Copy out each line of the entries below in which the string "agent" appears.

▶ DATA PROVIDED
════════════════
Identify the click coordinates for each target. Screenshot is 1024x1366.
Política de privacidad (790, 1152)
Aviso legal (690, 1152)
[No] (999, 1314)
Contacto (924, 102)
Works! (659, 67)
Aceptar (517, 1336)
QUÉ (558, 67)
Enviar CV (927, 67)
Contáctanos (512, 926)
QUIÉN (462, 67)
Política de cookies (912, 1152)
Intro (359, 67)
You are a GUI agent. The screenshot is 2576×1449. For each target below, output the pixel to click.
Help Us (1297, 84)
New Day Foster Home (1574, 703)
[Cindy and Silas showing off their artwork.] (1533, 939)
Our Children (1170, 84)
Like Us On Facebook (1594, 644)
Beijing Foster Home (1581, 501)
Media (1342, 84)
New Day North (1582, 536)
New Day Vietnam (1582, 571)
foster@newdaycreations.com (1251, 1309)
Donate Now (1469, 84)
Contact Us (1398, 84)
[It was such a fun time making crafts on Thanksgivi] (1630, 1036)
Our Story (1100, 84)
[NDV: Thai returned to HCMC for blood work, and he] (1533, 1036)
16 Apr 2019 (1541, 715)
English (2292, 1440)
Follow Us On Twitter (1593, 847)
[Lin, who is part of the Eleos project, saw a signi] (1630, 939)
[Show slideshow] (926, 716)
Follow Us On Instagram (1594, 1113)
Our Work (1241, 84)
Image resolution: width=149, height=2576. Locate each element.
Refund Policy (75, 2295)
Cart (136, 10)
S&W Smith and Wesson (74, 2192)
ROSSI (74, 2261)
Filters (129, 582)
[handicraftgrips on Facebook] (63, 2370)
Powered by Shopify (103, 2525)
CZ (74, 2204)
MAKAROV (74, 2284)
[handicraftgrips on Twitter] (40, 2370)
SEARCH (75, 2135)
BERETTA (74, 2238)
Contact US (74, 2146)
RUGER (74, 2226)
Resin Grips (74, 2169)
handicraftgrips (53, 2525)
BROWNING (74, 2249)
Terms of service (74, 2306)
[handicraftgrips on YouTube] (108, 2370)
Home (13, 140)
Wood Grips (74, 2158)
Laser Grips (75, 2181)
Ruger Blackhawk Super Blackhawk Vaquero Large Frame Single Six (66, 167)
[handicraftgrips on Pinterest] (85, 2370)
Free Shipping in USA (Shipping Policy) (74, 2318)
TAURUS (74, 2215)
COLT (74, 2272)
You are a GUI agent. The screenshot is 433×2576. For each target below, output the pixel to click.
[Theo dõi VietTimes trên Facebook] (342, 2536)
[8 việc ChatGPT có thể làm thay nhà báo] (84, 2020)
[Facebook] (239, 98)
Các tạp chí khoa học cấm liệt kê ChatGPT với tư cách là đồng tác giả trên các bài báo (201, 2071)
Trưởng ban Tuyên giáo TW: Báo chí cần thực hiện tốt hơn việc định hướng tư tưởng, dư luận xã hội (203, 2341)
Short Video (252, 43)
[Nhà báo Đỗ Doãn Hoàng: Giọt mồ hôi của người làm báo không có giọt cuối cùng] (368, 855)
════════════════
▶ ANSWER SPACE
You are a GUI agent. The screenshot is 2576×1449. For each target below, output the pixel to click.
You are a GUI agent. The screenshot is 433×2576. For each target below, output the pixel to click.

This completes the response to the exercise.